Even today, when my parents make unreasonable requests about me calling them and keeping them posted when I'm traveling etc. , I start out arguing and then cut it short, and comply silently, because one can never argue against something like this. I don't know why this comes to mind now. I am not even a mother, but the pangs of helpless worry and unease I am going through right now reminded me of all of this. It's at times like these that praying offers some strength. I am not a very religious person, but I am admittedly a selfish believer, I seek faith and strength in some force when things are entirely beyond my control and I still want for them to work, badly. And on several occasions, my prayers have been answered. I hope they work again.

Sunday, July 01, 2007

The post that never was

You know how we sometimes mentally blog about things we plan to blog about? When I came here to India, one of the first things to hit me was that none of my beautiful indian clothes I had left here two years ago fitted me any more. It was super depressing, the fact that I gained more inches and even more so because these were beautiful churidaars I had rarely worn. I was not even in a mood to make resolves about losing weight and fitting into them, I have other, more recently bought clothes already in that category. Anyways, it was a post that was forming in my head, but I then found a few clothes that actually fitted me and I was thrilled to bits. The sad post was now morphing into a happy post in my head. I never really got around to blogging about any of that.

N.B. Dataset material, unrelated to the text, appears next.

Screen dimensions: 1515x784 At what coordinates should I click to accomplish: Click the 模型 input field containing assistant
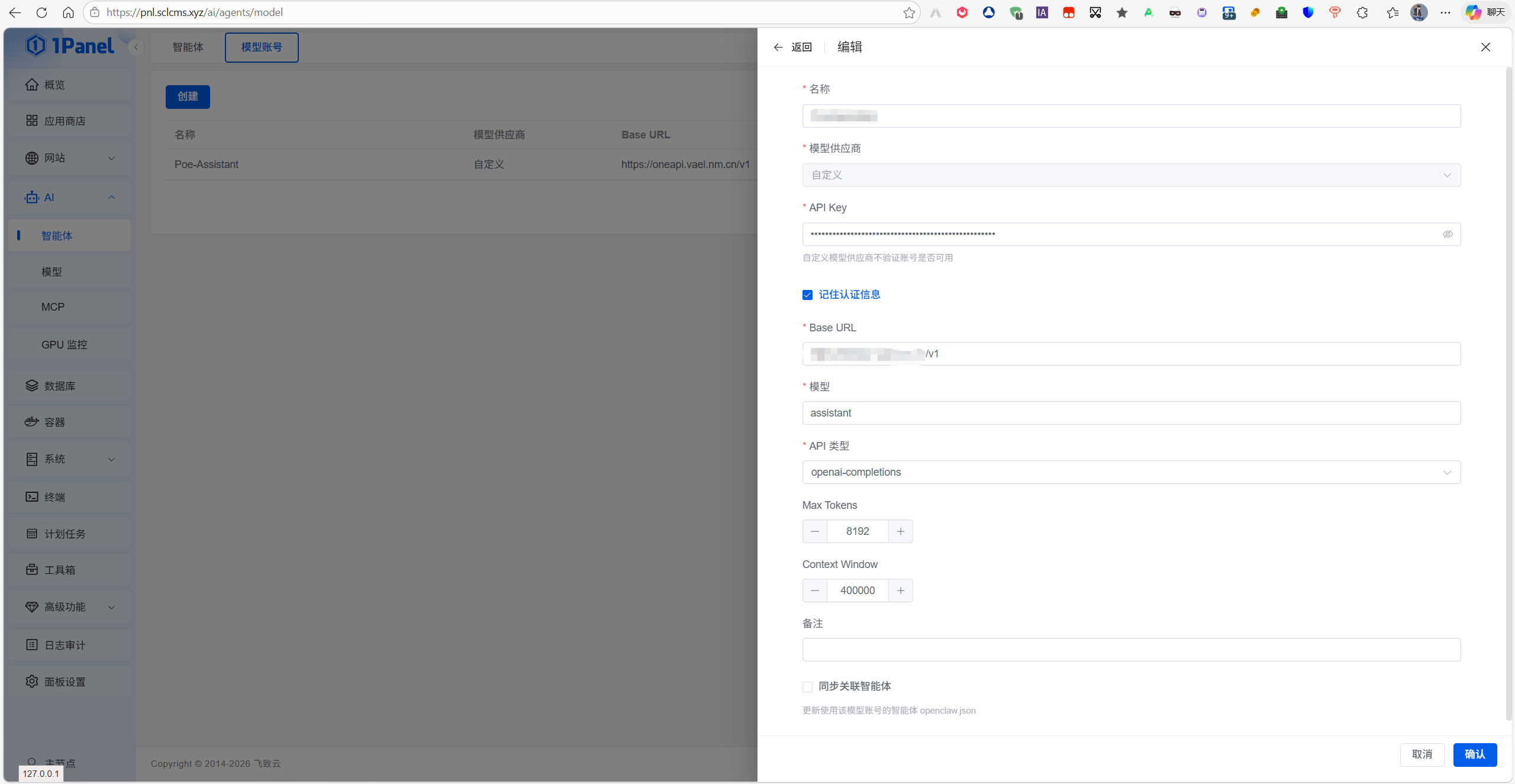pyautogui.click(x=1131, y=413)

Soon enough I had just begun enjoying having my clothes ironed by the dhobi, instead of having to do this chore myself. I had forgotten what a luxurious feeling it was, to have all my clothes ironed and ready to wear, so I could choose from several, instead of having to decide what to wear based on whether it needed ironing or not, how much time I had, etc. More happiness to blog about, I thought. However, the dhobis here in Hyderabad (like most services) are extremely slow. They pick up clothes for ironing and do not show up for days together. Overall, I cannot help comparing the work ethic in Hyderabad to that in Bombay, where things are mostly delivered on time, as promised. Here, maids and drivers show up late or never, tailors and dhobis take their own sweet time to return stuff, and things are never ready in the store the day it is promised to be. Now, a mighty rant was soon replacing all the happy thoughts in that "post in progress" dancing in my head. Even that irritation slowly subsided as I learned my way around here, lowered my expectations and stopped comparing, thus making the best of my vacation, and the post that was never made started dying its own death.

Last evening, the dhobi  came back with my clothes that were given for ironing last week. There were large, gaping holes in two of my dresses, of the only three that fitted me from my old haul. Rats ate them up, she said, and even made a half-hearted attempt at insinuating that the rats were in our house and we had given partly eaten clothes to the her for ironing. I all but cried, to see my two beautiful kurtas and one  dupatta , all of which I have hardly worn, destroyed beyond recognition or repair. The grief has finally made its way into this post, as I see  the maid use these newfound colourful bandhini printed scraps of cloth for cleaning around the house.